If Eric were to cast his life with a free hand, he would have been James Cagney, and Marilyn Monroe would have been his wife. They would have had a nice place out in the mountains somewhere, near one of the old studio lots. They would have amused themselves by going down to the lot, donning costumes, and making up new characters to play. They wouldn’t have had any kids. Just each other.

But Eric wasn’t in a position to run his life like a top-rank producer. He was only a dreamer, one among thousands of troubled souls languishing in the outskirts of Hollywood who found life a pale imitation of the movies, lacking sufficient drama, short on snappy dialogue, poorly directed, and ineptly cast. He felt that any life that went on outside of the movies was an out-take, spoiled footage best left ignored on the floor of the editing room. And so his room reeked of the cinema, a carefully controlled environment, down to the special Velcro clips he’d placed along the side windows to hold strips of cloth over the edge of the shades, preventing sunlight from creeping into his domain.

In his room and in the movie theatre were the only places where Eric felt he truly belonged, where he was among real friends and family. The movies had raised him, taught him all he knew.

Just like Peter Sellers in
Being There.

Almost.

CHAPTER •
2

It was dawn when Aunt Stella awoke, disoriented long enough to jerk back from the vanity and knock over the glass near her elbow. She shrieked as the beet juice raced along the table top, soaking into the facial puffs and cascading over the edge onto the bathrobe draped across her immobile legs.

“Eric!” she cried out. “Eric!”

Receiving no answer, she fumed to herself as she cleaned off the table and poured herself another glass of the tepid juice, downing it greedily like a happy-hour alcoholic.
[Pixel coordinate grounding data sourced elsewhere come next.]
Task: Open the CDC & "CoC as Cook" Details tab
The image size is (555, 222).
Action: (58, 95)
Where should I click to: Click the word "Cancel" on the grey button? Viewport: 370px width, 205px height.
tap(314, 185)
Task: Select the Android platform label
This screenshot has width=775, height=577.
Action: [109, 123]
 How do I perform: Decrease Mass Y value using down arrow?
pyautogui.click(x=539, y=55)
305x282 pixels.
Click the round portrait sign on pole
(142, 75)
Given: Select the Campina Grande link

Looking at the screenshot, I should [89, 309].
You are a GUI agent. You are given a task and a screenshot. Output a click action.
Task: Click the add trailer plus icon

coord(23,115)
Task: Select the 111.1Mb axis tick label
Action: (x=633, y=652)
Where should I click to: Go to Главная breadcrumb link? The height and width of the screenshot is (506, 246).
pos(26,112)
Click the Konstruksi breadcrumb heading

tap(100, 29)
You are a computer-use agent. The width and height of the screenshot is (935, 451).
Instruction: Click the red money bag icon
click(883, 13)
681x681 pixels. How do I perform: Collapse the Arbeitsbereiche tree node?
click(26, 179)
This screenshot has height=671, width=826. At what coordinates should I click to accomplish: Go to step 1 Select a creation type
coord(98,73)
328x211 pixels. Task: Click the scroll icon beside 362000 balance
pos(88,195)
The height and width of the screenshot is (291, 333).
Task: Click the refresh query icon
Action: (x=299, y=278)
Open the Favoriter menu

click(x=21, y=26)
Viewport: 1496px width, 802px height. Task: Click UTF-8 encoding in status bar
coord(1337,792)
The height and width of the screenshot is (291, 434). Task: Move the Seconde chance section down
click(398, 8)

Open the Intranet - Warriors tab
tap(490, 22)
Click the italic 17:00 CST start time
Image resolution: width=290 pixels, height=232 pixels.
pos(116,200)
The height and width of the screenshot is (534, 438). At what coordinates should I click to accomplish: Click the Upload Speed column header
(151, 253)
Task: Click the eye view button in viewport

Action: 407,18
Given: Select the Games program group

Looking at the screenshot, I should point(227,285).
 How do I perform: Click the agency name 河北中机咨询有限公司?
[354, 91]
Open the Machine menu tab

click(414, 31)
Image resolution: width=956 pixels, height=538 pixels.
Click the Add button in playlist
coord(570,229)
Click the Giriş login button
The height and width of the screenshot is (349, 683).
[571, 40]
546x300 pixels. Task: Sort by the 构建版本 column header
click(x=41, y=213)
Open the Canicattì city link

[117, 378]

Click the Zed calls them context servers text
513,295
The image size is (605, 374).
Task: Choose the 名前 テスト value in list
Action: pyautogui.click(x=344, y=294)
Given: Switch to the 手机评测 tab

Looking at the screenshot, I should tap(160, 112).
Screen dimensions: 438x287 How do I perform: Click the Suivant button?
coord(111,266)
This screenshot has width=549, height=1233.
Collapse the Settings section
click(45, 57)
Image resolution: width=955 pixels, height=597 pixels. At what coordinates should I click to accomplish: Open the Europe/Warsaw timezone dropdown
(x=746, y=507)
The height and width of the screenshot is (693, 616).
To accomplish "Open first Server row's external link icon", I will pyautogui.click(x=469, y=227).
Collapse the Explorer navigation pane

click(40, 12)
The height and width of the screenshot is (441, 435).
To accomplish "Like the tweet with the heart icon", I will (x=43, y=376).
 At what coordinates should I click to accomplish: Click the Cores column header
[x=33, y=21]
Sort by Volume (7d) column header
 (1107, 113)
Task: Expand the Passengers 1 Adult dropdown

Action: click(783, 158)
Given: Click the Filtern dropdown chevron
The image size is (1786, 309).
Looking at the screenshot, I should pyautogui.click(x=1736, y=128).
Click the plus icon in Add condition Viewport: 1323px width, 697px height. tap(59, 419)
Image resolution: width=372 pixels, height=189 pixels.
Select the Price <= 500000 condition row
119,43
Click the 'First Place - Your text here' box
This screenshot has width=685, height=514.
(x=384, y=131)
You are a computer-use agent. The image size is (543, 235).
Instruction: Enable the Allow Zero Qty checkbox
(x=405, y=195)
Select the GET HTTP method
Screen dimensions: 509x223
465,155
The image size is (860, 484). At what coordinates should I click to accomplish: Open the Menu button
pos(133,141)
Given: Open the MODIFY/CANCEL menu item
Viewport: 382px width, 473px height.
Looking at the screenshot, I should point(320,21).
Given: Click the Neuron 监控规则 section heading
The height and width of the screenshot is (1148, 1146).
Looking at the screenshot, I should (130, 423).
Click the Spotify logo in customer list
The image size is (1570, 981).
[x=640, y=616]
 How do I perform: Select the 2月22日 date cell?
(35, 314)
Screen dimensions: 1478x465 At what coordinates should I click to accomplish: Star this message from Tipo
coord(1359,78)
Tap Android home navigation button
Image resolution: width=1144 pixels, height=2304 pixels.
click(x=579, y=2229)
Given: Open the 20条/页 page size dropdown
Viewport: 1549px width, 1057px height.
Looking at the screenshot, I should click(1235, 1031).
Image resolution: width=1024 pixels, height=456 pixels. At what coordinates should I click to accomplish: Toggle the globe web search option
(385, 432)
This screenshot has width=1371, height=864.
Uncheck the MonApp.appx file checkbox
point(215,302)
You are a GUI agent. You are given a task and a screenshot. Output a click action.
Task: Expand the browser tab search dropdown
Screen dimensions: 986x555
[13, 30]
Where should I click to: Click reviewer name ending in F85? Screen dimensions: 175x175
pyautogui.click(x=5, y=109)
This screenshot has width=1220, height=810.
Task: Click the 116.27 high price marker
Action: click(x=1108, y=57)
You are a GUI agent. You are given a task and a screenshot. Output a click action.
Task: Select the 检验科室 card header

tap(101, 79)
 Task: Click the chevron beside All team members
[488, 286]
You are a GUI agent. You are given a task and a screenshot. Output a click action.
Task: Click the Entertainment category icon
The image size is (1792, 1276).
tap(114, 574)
Some of her makeup had come off on her bathrobe where she had propped her face on her arms while she slept. She looked at herself in the mirror, rubbing arthritic fingers across the smeared streaks of her left cheek.

“Stella, you need a facial,” she told herself, calming down.

Her wheelchair was motorized, with a control box mounted at the front end of the right armrest. She wrapped a pudgy palm over the round knob of the gearshift and powered herself back from the table and across the room to her closet.

Midnight rose from the bed and pranced across the covers, easily clearing the distance to the wheelchair. Halfway through its purred greeting, the cat found itself swatted back into the air by the back of Aunt Stella’s hand.

“How many times have I told you about pouncing like that, you little panther!” Stella screamed, not joking. Midnight quickly came to its feet and ran off into the kitchen.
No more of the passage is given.